Entries provided -
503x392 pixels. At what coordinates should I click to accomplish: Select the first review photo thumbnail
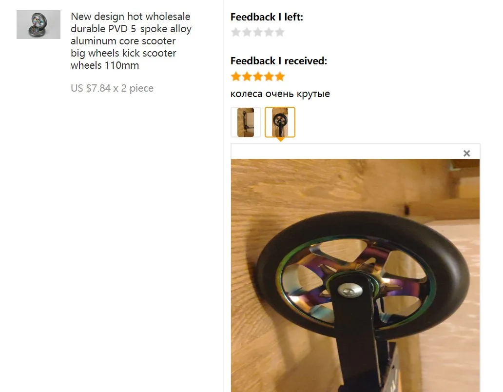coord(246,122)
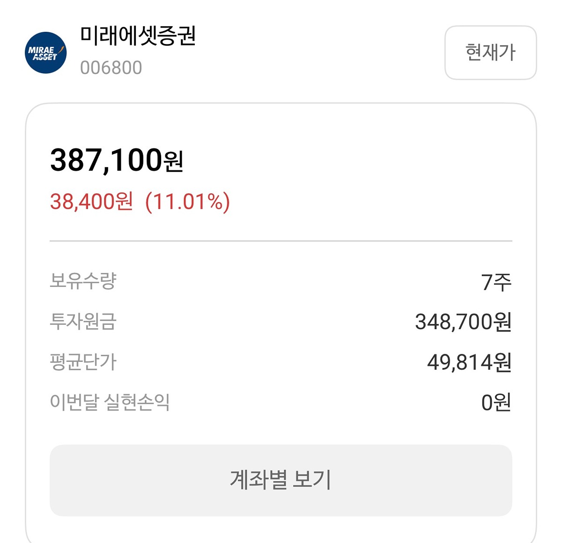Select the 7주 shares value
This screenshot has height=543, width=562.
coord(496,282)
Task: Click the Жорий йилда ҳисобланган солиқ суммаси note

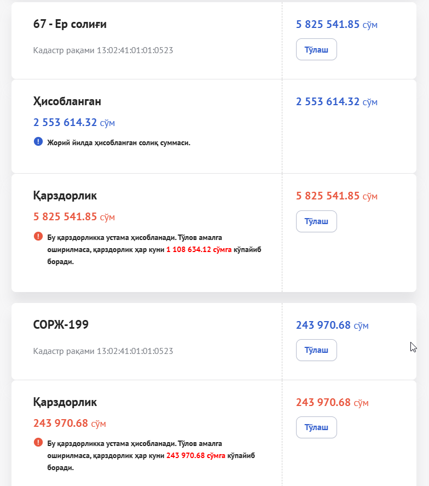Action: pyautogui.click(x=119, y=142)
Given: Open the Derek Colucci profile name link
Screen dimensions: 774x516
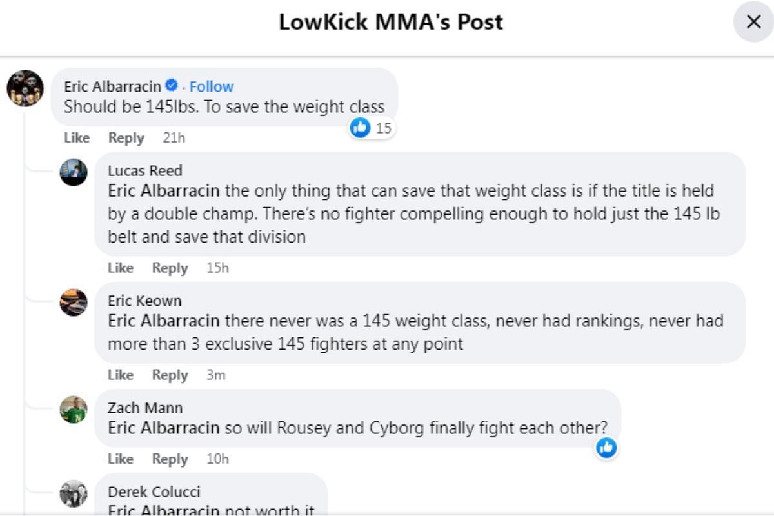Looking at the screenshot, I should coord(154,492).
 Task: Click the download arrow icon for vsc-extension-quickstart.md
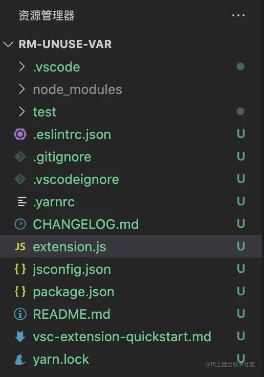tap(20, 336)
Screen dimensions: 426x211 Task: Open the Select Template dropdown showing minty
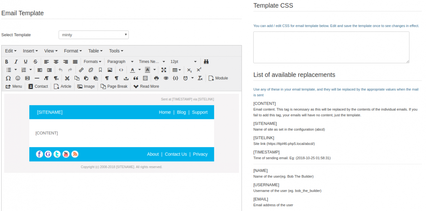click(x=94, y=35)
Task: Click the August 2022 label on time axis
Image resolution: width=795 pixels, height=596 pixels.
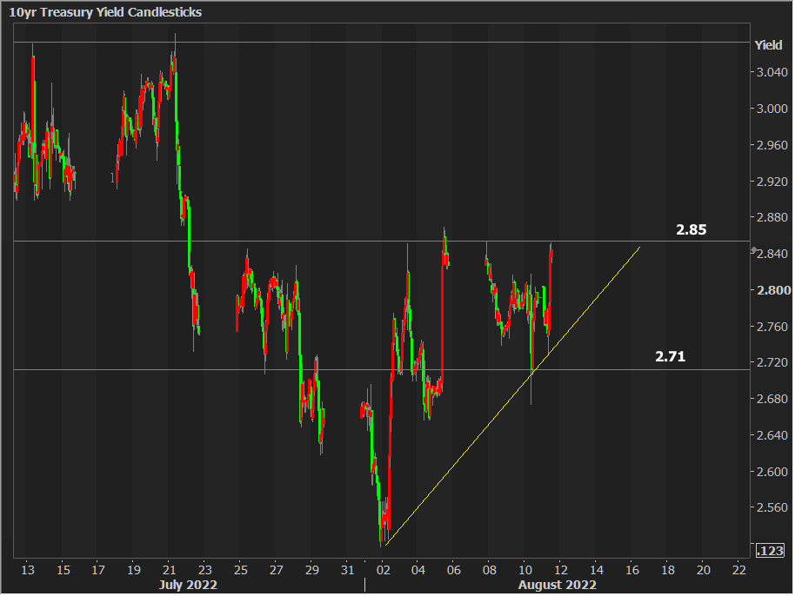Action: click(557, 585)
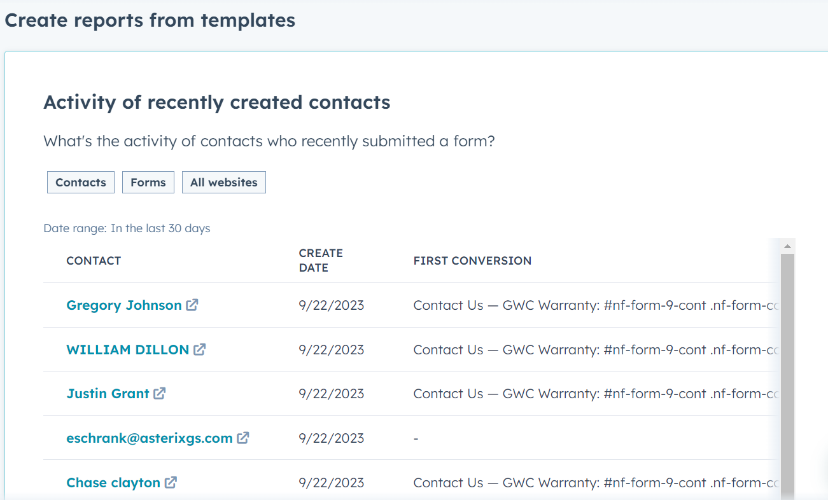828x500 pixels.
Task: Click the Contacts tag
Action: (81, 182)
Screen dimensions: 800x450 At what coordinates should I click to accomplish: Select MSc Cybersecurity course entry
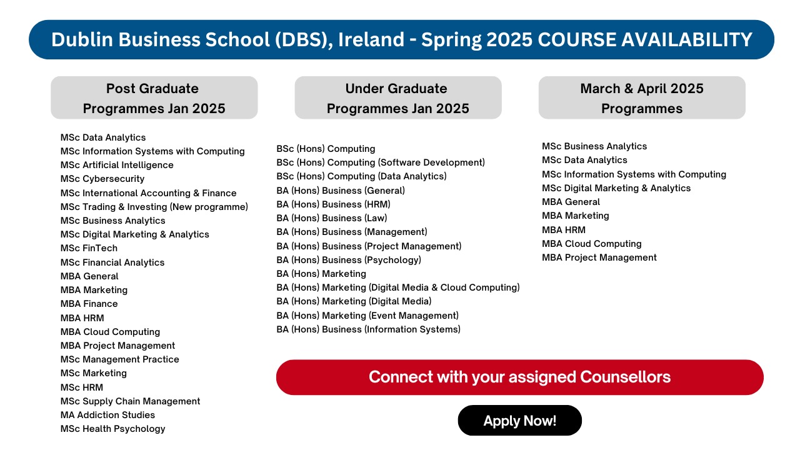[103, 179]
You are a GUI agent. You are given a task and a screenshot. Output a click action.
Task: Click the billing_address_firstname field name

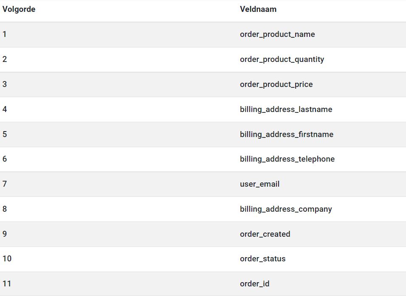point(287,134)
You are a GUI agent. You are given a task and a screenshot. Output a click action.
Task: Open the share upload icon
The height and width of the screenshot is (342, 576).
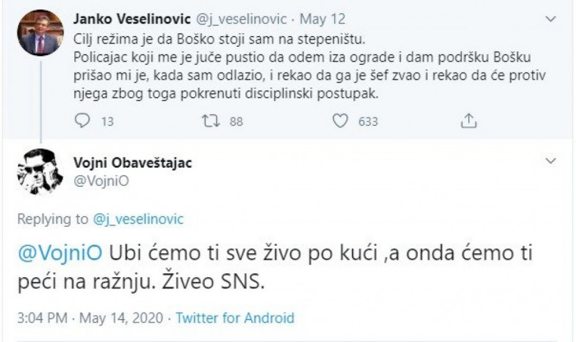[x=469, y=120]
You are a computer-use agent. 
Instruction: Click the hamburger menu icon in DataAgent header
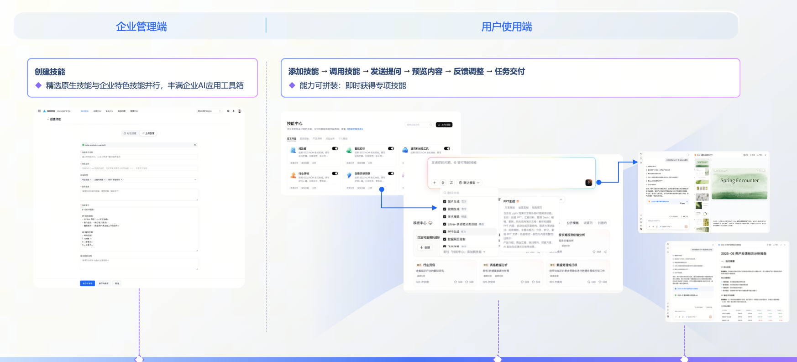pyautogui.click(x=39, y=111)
* * *
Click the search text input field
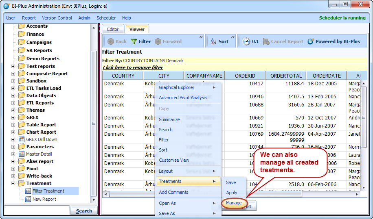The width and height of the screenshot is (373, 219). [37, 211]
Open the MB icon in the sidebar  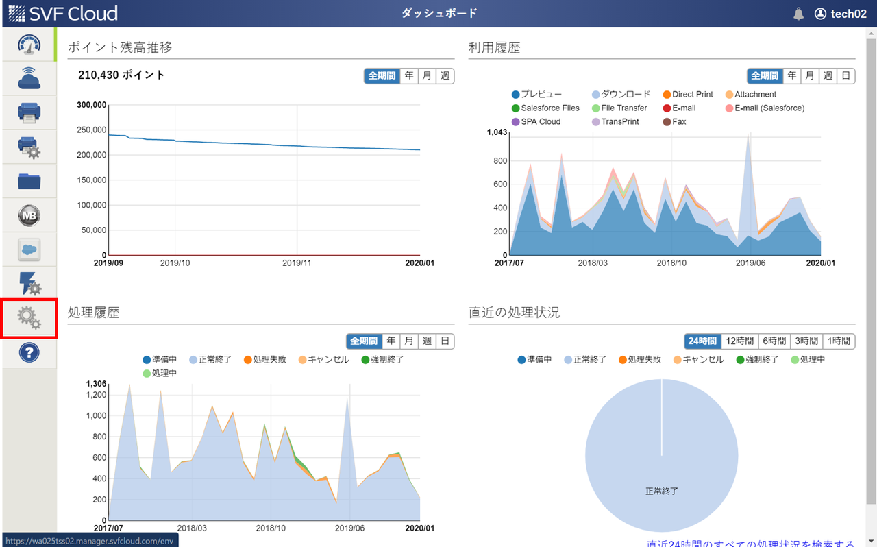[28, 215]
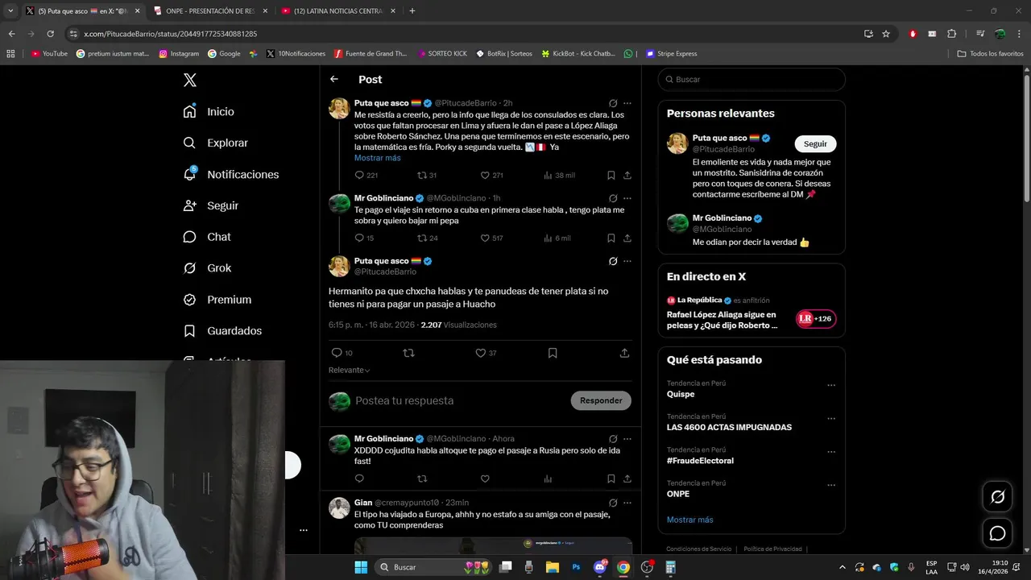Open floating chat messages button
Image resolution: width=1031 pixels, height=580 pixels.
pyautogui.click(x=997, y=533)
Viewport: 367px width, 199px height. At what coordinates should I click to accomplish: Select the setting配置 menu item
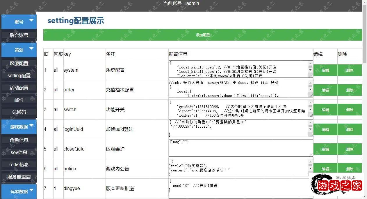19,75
==
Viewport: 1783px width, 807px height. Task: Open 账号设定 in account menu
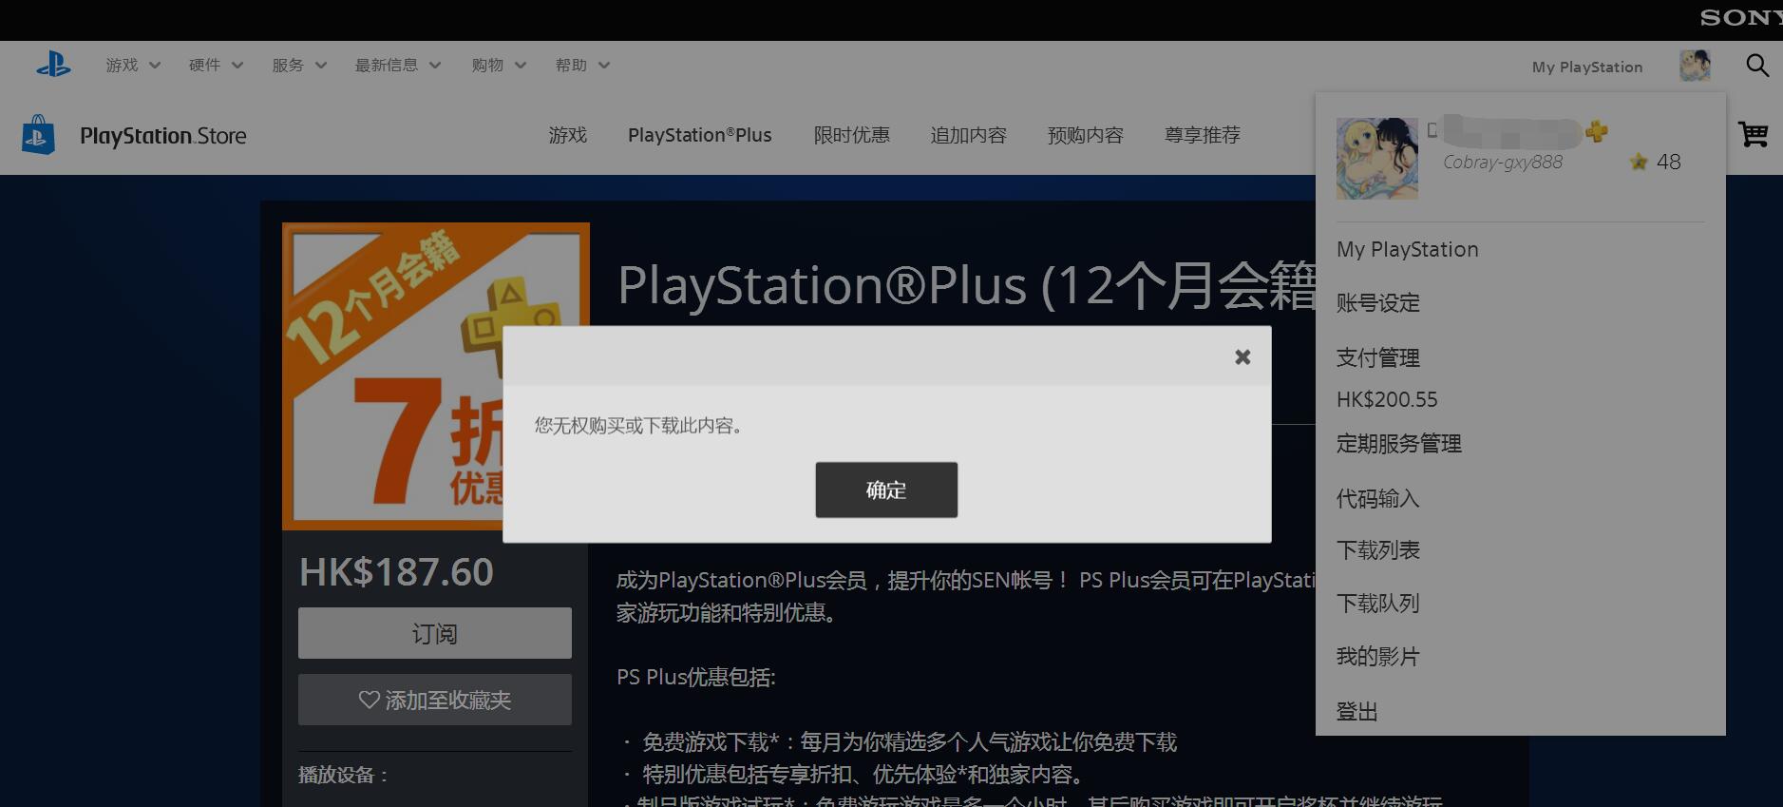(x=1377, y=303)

Work to be completed -
Every line above between the one containing "Task: Click the August" and the one containing "You are a computer-use agent.", those two included, is to be printed exactly. No pictures go into the copy.

Reply -
Task: Click the August 2022 label on time axis
Image resolution: width=795 pixels, height=596 pixels.
Action: click(557, 585)
828x500 pixels.
Task: Click the Contacts tag
Action: (81, 182)
Screen dimensions: 800x450 At what coordinates should I click to accomplish: Select MSc Cybersecurity course entry
[103, 179]
You are a GUI agent. You are given a task and a screenshot. Output a click action.
Task: Click the billing_address_firstname field name

point(287,134)
You are a GUI agent. You are given a task and a screenshot. Output a click action.
Task: Open the share upload icon
The height and width of the screenshot is (342, 576).
[x=469, y=120]
You are a computer-use agent. 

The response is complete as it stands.